- _Prompt_: Restate word for word only the lines running from the one with "This screenshot has height=373, width=666." to the end of the data, both ends included. Omit any pictures.

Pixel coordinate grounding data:
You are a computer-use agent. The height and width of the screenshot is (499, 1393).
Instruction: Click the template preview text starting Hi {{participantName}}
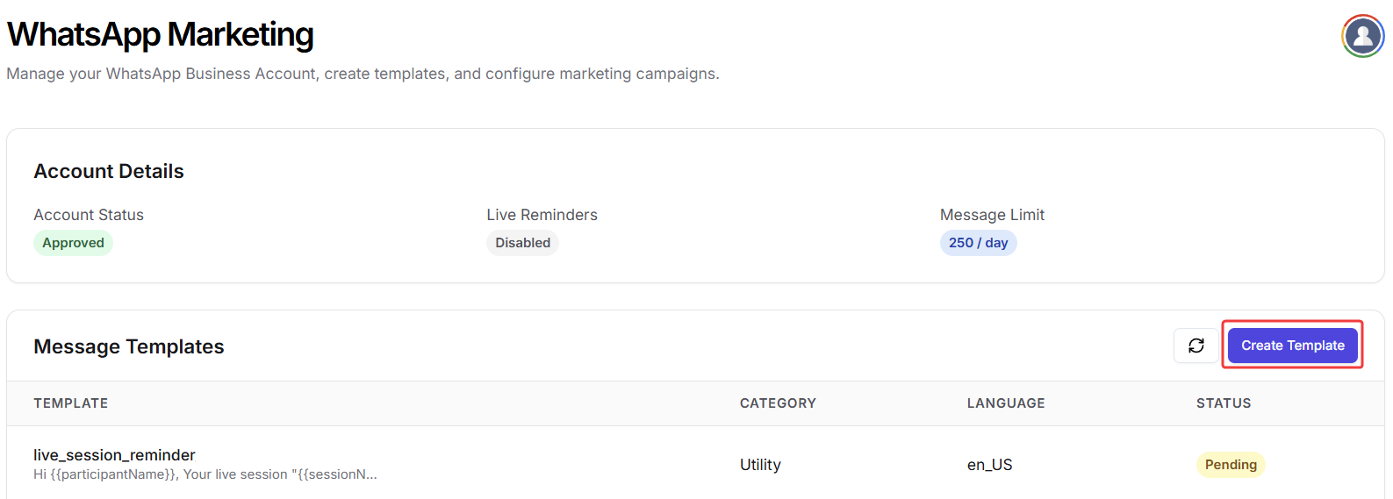(x=205, y=474)
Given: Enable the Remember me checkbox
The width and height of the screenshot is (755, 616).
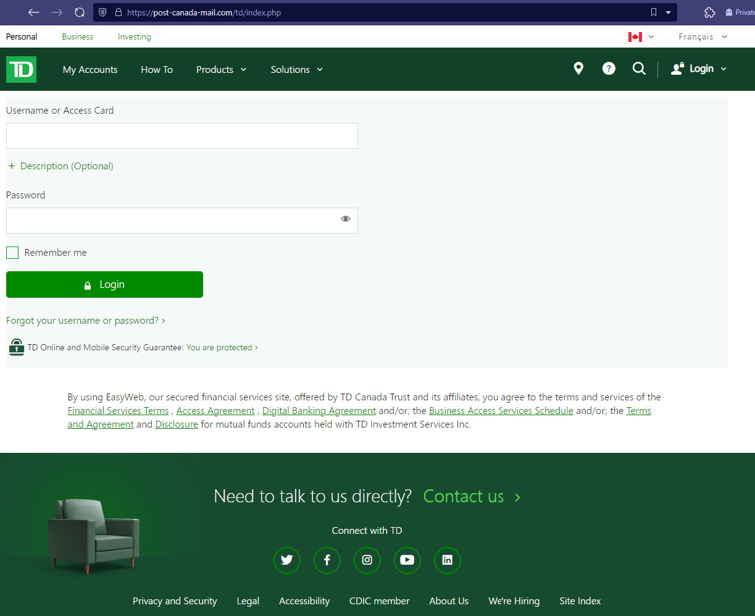Looking at the screenshot, I should pos(12,253).
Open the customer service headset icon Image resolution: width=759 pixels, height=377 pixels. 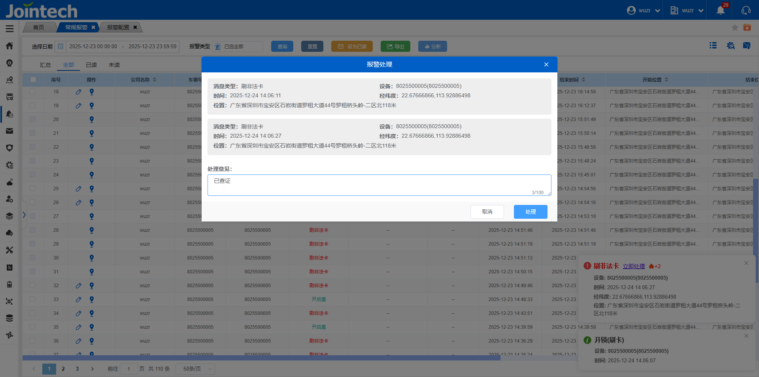pos(746,10)
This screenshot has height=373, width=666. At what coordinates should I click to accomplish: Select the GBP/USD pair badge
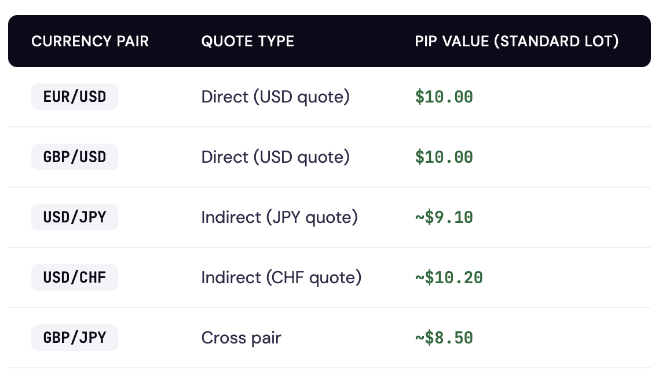74,157
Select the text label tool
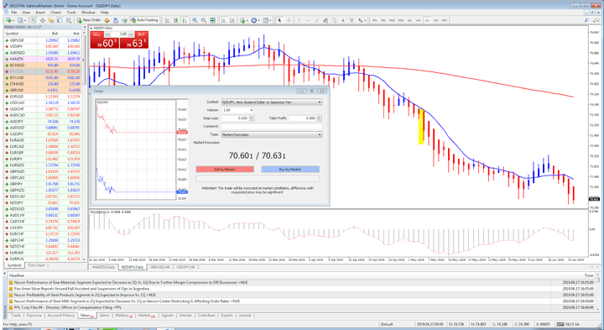This screenshot has width=604, height=330. click(343, 20)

- _Response to this task_:
This screenshot has height=373, width=666. At what coordinates should I click to accomplish: Select the GBP/USD pair badge
74,157
Select the text label tool
This screenshot has width=604, height=330. click(343, 20)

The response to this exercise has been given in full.